Beliau berkata: Aku mendengar bahwa di
kota kamu ada beberapa orang salah dalam membaca Alquran. Aku berniat untuk menyusun kitab tentang dasar-dasar tata bahasa arab.
Aku berkata : jika anda berkenan berilah kesempatan kepadaku, sehingga kami bisa mengabadikan pelajaranmu itu.
Setelah beberapa hari beliau memberikan kepadaku buku kecil yang bertuliskan; “bismillahirrahmannirrahiim kalam dalam bahasa arab terbagi menjadi tiga bagian; isim, fi’il dan huruf.

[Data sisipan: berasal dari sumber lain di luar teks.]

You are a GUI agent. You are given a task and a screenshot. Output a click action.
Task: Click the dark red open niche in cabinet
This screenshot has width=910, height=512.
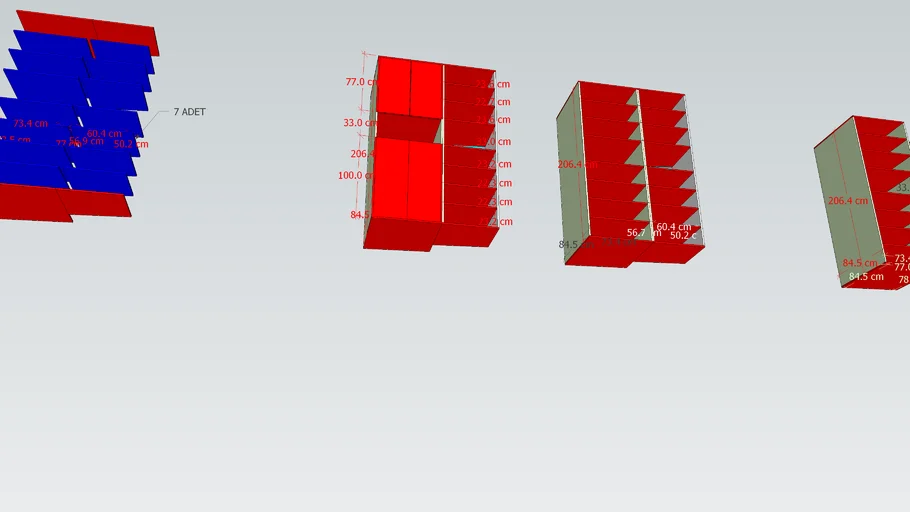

Isim adalah kata yang menceritakan musamma ( benda yang diberi nama ). Fi’il adalah kata yang menceritakan gerak gerik ( pekerjaan ) musamma. Sementara huruf adalah kata yeng menceritakan suatu makna yang bukan isim dan bukan juga fi’il.
Kemudian beliau berkata: lanjutkanlah dan jika mungkin tambahkan kepadanya.
Wahai Abu Al-aswad! Isim juga memiliki tiga bagian; isim dhahir (yang jelas), isim mudhmar (yang tersembunyi/dhamir) dan isim yang tidak dhahir dan juga tidak mudhmar.
Para ulama banyak berdebat pada isim yang ketiga ini yaitu yang tidak dhahir dan tidak mudhmar.
Abu Al-Aswad berkata: dari perkataan Ali as. aku menangkap beberapa poin dan aku sampaikan kepadanya: dari huruf naashibah ( yang menasabkan ) yaitu, inna, anna, laita, la’alla dan kaanna. Dan aku tidak menyebutkan kata laakinna. Beliau lalu menimpal; kenapa engkau tidak menyebutkan kata laakinna?
Aku berkata: kata itu tidak termasuk golongan ini.
Beliau berkata: anda salah, kata itu termasuk golongan tersebut. Maka masukanlah kata laakinna kepada isim yang menasabkan.
Lalu Zajjaj berkata: Ketika Amirul Mukmini as. berkata kepada Abu Al-Aswad bahwa isim terbagi menjadi tiga yaitu isim dhahir, isim mudhmar dan isim yang bukan dhahir dan bukan mudhmar dan ulama hanya berdebat pada isim jenis ketiga, seperti kata; zaid, amr dan lain-lain.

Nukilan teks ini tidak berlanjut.